Case Report
Copyright ©The Author(s) 2017. Published by Baishideng Publishing Group Inc. All rights reserved.
World J Clin Cases. Feb 16, 2017; 5(2): 50-55
Published online Feb 16, 2017. doi: 10.12998/wjcc.v5.i2.50
Rapunzel syndrome is not just a mere surgical problem: A case report and review of current management
Obinna Obinwa, David Cooper, Faraz Khan, James M O’Riordan
Obinna Obinwa, David Cooper, Faraz Khan, James M O’Riordan, Department of Surgery, the Adelaide and Meath Hospital, Dublin Incorporating the National Children’s Hospital, Tallaght, Dublin 24, Ireland
Author contributions: All authors contributed to the acquisition of data, writing, and revision of this manuscript.
Institutional review board statement: Not applicable.
Informed consent statement: Written informed consent was obtained from the patient for publication of this case report and accompanying images.
Conflict-of-interest statement: All the authors have no conflicts of interests to declare.
Open-Access: This article is an open-access article which was selected by an in-house editor and fully peer-reviewed by external reviewers. It is distributed in accordance with the Creative Commons Attribution Non Commercial (CC BY-NC 4.0) license, which permits others to distribute, remix, adapt, build upon this work non-commercially, and license their derivative works on different terms, provided the original work is properly cited and the use is non-commercial. See:
Correspondence to: Obinna Obinwa, MCh, MRCSI, Department of Surgery, the Adelaide and Meath Hospital, Dublin Incorporating the National Children’s Hospital, Tallaght, Dublin 24, Ireland.
Telephone: +353-1-4142211 Fax: +353-1-4142212
Received: September 15, 2016
Peer-review started: September 19, 2016
First decision: November 14, 2016
Revised: December 7, 2016
Accepted: December 27, 2016
Article in press: December 28, 2016
Published online: February 16, 2017

Recurrent Rapunzel syndrome (RRS) is a rare clinical presentation with fewer than six cases reported in the PubMed literature.
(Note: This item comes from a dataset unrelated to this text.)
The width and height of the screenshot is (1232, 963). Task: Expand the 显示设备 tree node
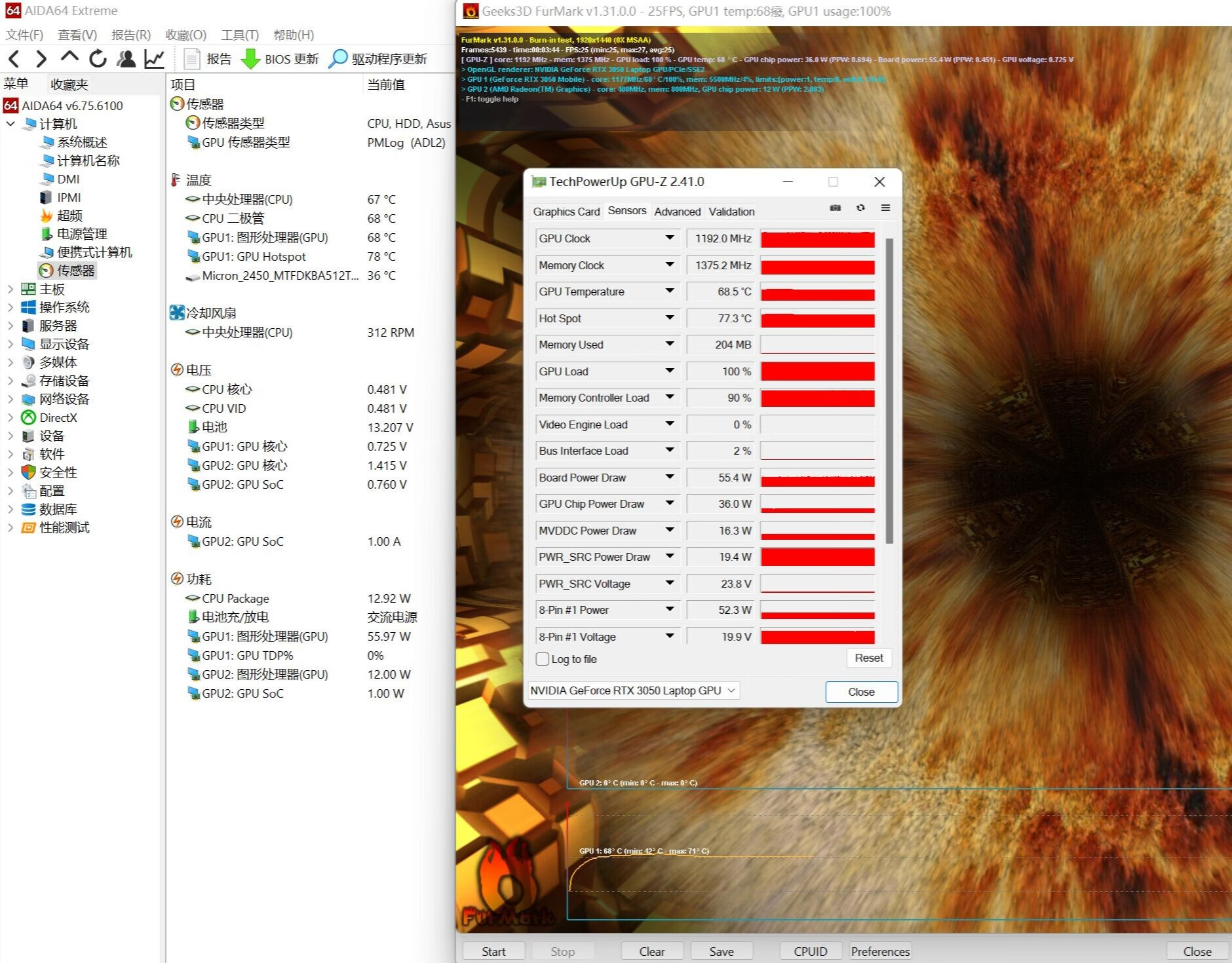coord(10,344)
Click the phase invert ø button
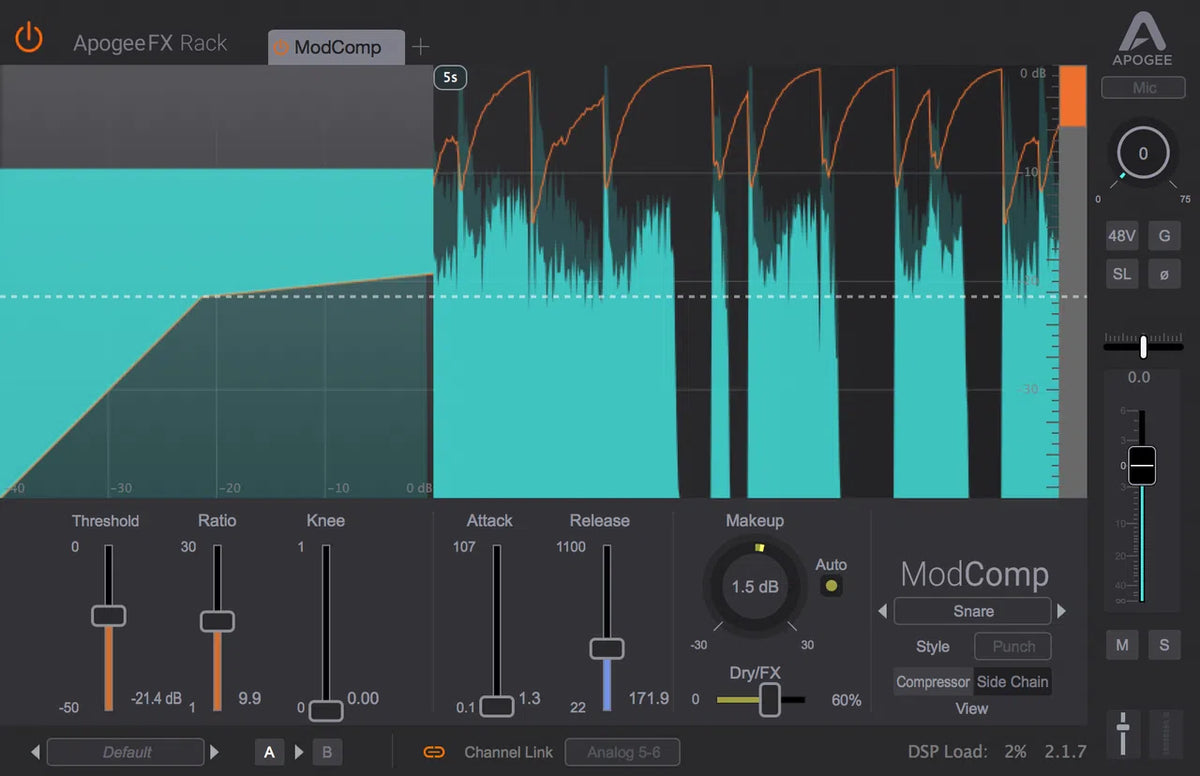1200x776 pixels. (1164, 273)
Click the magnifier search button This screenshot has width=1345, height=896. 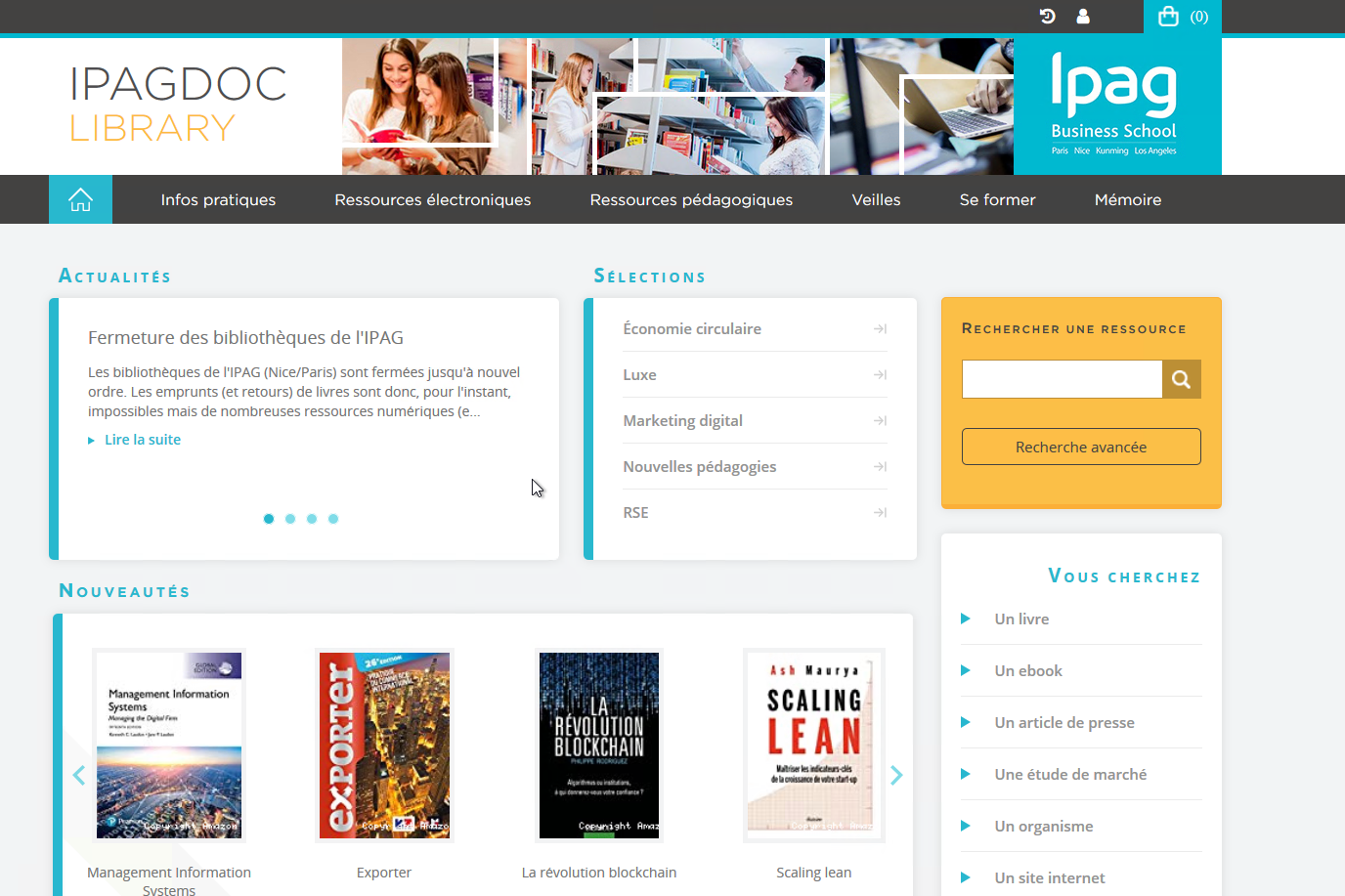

A report of RRS and literature review is presented. A 25-year-old female was admitted to hospital with a 4-wk history of epigastric pain and swelling. She had a known history of trichophagia with a previous admission for Rapunzel syndrome requiring a laparotomy nine years earlier, aged 16. Psychological treatment had been successfully achieved for nine years with outpatient hypnotherapy sessions only, but she defaulted on her last session due to stressors at home. The abdominal examination demonstrated an epigastric mass. Computer tomography scan revealed a large gastric bezoar and features of aspiration pneumonia. The patient underwent emergency open surgical laparotomy for removal as the bezoar could not be removed endoscopically. The bezoar was cast in a shape that mimicked the contours of the stomach and proximal small bowel, hence the diagnosis of RRS. The patient was seen by a psychiatrist and was commenced on Quetiapine before discharge. She continues to attend follow-up.

Keywords: Trichobezoars, Rapunzel syndrome, Recurrence, Obsessive compulsive disorders, Case report

Core tip: There remain to be clear guidelines on the management of trichotillomania associated disorders. Here we report that Rapunzel syndrome requires a comprehensive and long-term psychiatric follow-up as it is not a primary surgical condition. A late relapse of the condition is possible and recognizing this as a clinical possibility can intensify efforts in relapse prevention during the follow-up period. This approach is important in eliminating the need for recurrent surgical interventions and associated morbidity. Multidisciplinary health care teams headed by a psychiatrist as well as family support play a key role in the prevention of recurrence.